Анненков Юрий Павлович

Замечательный русский художник Юрий Павлович Анненков (1889–1974) последние полвека своей жизни прожил за границей, во Франции. Книга "Дневник моих встреч" — это воспоминания о выдающихся деятелях русской культуры, со многими из которых автор был дружен. А.Блок, А.Ахматова, Н.Гумилев, Г.Иванов, В.Хлебников, С.Есенин, В.Маяковский, М.Горький, А.Ремизов, Б.Пастернак, Е.Замятин, Б.Пильняк, И.Бабель, М.Зощенко, Вс. Мейерхольд, В.Пудовкин, Н.Евреинов, С.Прокофьев, М.Ларионов, Н.Гончарова, А.Бенуа, К.Малевич и другие предстают на страницах "Дневника.", запечатленные зорким глазом художника. Рядом с людьми искусства — государственные и партийные деятели первых лет революции, прежде всего Ленин и Троцкий. Настоящее издание дополнено живописными, графическими и театральными работами Ю.П.Анненкова 1910-1960-х годов. Многие из них никогда ранее не публиковались. В «Приложение» включены статьи Ю.П.Анненкова об искусстве. В России они публикуются впервые.

Дневник моих встреч

От Автора

Мы все еще, разумеется, молоды:

кому — пятьдесят, кому — шестьдесят,

кому — далеко за семьдесят.

Единственный груз, который начинает нас тяготить, это — груз воспоминаний. Когда воспоминания становятся слишком обременительными, мы сбрасываем их по дороге, где придется и сколько удастся. И мы облегченно вздыхаем. Черепная коробка раскрывается для новых восприятий, видения и звуки яснеют.

Однако бывают воспоминания, которые не только внешне отлагаются на поверхности нашей памяти, загромождая ее, но органически дополняют и обогащают нашу личную жизнь. Их мы не отдаем и не отбрасываем, мы только делимся ими.

Максим Горький

Максим Горький

Судьба дала мне возможность близко знать Горького в самые различные периоды его жизни. Выходец из нижних социальных слоев России, Алексей Максимович Пешков, переименовавший себя в Максима Горького, был «мальчиком» при магазине, посудником на пароходе, статистом в ярмарочном бараке, пильщиком, грузчиком, пекарем, садовником, весовщиком и сторожем на железнодорожных станциях. Несмотря на все это и на революционные убеждения Горького, «классовое» общество и «жестокий» царский режим не помешали Горькому печатать свои произведения и прославиться в дореволюционной России и во всем мире.

Но разве Ломоносов не был сыном крестьянина-рыболова? Разве зодчий и живописец Воронихин, дед моего дяди, не был крепостным графа Строганова? Разве Шаляпин, сын мелкого канцелярского служащего, не был учеником у сапожника, токарем и переписчиком бумаг? Разве Федор Рокотов не был крепостным князя Репина? Орест Кипренский — сыном крепостного? Павел Федотов — сыном простого солдата в отставке? И не только они, но сколько других знаменитостей.

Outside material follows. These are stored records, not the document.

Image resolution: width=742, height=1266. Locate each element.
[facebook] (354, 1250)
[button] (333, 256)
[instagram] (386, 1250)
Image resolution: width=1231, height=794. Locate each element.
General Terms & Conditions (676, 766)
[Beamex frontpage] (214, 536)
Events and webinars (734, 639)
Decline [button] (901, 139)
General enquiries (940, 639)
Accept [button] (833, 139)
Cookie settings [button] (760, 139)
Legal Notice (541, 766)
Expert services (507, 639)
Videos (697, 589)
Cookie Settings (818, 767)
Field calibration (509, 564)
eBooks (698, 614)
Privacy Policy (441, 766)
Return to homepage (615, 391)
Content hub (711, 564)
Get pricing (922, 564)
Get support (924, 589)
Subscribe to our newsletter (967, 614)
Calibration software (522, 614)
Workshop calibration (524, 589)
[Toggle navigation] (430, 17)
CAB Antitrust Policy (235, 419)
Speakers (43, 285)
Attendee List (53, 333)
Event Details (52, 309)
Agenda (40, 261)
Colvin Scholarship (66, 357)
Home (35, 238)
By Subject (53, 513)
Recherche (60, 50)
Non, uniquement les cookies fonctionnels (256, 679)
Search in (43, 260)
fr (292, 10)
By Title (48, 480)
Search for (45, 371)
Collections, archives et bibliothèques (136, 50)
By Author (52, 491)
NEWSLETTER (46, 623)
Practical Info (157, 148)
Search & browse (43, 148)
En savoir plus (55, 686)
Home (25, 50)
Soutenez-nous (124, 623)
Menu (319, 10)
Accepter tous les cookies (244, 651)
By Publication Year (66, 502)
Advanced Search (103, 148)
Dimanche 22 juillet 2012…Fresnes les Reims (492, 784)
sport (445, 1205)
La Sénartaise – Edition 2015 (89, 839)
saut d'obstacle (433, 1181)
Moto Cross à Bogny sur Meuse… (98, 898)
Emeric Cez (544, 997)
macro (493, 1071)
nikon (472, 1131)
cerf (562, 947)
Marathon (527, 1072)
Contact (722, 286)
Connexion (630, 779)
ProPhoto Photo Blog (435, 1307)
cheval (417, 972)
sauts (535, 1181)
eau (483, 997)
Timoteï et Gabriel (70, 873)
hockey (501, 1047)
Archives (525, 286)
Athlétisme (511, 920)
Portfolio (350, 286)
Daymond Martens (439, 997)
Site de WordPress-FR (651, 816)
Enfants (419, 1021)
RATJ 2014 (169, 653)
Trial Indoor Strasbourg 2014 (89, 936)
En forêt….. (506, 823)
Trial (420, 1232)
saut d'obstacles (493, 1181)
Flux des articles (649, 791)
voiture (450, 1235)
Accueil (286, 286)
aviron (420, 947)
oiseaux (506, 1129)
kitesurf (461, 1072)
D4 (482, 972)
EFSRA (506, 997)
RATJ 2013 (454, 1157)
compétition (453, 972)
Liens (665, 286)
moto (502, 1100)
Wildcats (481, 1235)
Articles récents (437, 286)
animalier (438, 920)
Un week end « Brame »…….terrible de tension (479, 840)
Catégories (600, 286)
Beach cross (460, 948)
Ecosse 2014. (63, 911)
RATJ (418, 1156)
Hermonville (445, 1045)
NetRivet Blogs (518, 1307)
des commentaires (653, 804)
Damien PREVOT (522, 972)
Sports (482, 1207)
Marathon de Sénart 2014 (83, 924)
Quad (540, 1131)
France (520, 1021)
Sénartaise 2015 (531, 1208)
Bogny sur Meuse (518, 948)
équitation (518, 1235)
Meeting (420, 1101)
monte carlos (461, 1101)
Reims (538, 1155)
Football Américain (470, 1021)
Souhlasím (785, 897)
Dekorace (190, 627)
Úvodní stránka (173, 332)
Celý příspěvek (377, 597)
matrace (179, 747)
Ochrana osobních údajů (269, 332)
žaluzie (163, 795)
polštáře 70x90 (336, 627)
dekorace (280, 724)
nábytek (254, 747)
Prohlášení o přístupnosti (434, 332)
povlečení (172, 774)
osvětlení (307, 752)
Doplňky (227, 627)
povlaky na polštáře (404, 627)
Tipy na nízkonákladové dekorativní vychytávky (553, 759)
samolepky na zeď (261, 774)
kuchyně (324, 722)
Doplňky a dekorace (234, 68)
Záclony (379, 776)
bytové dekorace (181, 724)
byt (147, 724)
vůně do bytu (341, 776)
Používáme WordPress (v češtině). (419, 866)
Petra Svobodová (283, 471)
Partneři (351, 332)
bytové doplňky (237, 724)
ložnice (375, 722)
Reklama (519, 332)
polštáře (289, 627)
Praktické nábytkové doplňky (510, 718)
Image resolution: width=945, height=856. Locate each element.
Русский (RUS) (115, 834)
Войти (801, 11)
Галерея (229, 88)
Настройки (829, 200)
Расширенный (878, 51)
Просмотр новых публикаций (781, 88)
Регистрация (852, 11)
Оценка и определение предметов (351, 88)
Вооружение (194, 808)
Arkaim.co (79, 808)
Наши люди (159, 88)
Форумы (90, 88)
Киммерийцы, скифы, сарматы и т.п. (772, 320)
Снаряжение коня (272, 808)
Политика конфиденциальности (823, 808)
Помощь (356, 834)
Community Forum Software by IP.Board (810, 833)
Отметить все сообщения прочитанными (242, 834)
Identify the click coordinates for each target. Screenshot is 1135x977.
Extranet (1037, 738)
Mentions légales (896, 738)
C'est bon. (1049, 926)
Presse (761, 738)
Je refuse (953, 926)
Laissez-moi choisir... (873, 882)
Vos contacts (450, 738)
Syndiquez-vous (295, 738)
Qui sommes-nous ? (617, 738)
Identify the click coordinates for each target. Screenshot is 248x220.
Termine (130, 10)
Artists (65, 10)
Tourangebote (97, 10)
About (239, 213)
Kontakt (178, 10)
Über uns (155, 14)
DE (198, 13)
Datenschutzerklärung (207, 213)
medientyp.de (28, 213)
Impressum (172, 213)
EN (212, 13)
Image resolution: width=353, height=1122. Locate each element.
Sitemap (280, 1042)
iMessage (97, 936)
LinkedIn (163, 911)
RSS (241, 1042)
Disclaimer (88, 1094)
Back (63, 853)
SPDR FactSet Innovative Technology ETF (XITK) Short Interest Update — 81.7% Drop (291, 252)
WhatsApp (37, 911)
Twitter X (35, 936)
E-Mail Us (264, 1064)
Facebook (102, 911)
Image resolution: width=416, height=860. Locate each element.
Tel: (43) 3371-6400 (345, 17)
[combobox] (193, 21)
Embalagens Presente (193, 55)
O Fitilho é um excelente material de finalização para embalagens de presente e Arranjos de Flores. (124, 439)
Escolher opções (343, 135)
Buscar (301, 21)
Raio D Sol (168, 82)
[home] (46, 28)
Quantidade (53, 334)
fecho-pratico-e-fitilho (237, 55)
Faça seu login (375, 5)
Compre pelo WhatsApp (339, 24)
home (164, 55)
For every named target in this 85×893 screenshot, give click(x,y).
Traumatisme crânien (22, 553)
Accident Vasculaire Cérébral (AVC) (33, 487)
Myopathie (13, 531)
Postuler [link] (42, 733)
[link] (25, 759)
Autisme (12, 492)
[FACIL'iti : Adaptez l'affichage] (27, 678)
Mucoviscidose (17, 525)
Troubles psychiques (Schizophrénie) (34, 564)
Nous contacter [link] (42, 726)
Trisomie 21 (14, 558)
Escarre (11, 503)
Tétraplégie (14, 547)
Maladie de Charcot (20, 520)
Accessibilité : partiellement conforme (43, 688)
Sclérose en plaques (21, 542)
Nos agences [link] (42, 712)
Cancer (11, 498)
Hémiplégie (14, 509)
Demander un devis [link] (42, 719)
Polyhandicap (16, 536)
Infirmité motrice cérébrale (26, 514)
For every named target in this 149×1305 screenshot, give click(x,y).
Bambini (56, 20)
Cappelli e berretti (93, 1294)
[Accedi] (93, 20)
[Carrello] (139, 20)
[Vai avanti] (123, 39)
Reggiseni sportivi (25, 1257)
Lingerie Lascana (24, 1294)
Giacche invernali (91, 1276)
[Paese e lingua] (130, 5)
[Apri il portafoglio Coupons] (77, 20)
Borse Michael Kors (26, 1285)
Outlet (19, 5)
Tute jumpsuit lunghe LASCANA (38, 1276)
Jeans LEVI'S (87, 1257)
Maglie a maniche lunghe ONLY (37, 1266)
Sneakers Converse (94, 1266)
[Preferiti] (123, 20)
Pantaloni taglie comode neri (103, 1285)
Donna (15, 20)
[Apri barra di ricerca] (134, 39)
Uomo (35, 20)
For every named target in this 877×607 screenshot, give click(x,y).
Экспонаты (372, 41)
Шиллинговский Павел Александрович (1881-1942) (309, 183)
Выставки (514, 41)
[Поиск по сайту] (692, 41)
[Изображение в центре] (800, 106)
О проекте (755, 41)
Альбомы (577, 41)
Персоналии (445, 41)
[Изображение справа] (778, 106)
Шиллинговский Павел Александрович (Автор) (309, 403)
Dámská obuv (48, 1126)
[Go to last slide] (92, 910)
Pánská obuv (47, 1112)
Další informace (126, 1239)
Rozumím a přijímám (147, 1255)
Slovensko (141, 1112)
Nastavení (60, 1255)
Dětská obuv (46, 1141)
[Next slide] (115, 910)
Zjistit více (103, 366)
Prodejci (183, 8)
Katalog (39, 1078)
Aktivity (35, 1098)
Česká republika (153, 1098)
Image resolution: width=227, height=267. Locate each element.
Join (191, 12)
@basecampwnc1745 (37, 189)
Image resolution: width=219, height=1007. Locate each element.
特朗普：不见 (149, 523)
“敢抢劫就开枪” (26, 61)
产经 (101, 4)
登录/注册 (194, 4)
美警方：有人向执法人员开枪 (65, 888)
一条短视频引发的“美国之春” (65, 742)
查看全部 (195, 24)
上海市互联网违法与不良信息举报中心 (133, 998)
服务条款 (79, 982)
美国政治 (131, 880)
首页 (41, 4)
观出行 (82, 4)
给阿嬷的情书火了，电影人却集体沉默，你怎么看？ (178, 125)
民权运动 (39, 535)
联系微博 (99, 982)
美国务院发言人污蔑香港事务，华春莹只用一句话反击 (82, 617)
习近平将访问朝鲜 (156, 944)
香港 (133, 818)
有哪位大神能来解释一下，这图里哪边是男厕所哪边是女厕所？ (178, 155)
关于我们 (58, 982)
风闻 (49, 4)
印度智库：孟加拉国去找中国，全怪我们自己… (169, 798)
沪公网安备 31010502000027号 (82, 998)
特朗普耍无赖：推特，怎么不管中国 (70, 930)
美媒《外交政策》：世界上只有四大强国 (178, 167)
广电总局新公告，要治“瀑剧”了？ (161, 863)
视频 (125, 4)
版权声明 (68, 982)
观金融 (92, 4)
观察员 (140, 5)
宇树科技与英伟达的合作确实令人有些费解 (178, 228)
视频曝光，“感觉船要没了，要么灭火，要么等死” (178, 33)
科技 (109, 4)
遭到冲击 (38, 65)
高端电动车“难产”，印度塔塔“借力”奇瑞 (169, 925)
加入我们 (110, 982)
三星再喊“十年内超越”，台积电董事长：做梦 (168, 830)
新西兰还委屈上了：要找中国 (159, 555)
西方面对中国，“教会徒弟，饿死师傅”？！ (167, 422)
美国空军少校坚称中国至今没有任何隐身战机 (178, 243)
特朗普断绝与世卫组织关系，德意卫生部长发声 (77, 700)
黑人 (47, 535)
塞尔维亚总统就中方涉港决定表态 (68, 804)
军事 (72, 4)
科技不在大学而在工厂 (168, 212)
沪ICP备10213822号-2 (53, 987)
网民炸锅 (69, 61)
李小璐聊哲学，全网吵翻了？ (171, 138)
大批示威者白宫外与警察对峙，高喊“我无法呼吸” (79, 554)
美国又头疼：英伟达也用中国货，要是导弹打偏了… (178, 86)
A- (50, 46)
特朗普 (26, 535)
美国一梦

Разве это коммунистическая партия после Октябрьской революции впервые откопала их произведения в тайных подвалах? Разве это коммунистическая партия объявила Ломоносова знаменитым поэтом, знаменитым ученым и выбрала его академиком? Разве по заказу коммунистической партии и ее правительства Воронихин воздвиг Казанский собор на Невском проспекте? Разве это после Октября крепостной Воронихин построил здание Горного института, каскад и колоннады в Петергофе, дворцы в Гатчине, в Павловске, в Стрельне, изумительную строгановскую дачу на Большой Невке? Разве это коммунистическая власть признала Шаляпина лучшим певцом в императорской опере и впервые развесила в музеях произведения Рокотова, Кипренского и Федотова?

Подобными примерами полна человеческая история. Разве греческий баснописец Эзоп, живший за пятьсот лет до Рождества Христова, и римский баснописец Федр, современник Иисуса Христа, создавшие французского Лафонтена и нашего русского Крылова, не были рабами? Разве великий Гораций, создавший за пятьдесят лет до Рождества Христова многое в Державине и Пушкине, не был сыном раба? Впрочем, стоит ли говорить об этом? Глухие все равно не услышат… Но что бы ни рассказывали о Горьком как о выходце из нижних слоев России, как о пролетарском гении, что бы ни говорили о врожденной простоте Горького, о его пролетарской скромности, о внешности революционного агитатора и о его марксистских убеждениях — Горький в частной жизни был человеком, не лишенным своеобразной изысканности, отнюдь не чуждался людей совершенно иного социального круга и любил видеть себя окруженным красавицами актрисами и молодыми представительницами аристократии. Я отнюдь не хочу сказать, что это льстило Горькому, но это его забавляло. Джентльмен и обладатель больших духовных качеств, он в годы революции сумел подняться над классовыми предрассудками и спасти жизнь — а порой и достояние — многим представителям русской аристократии.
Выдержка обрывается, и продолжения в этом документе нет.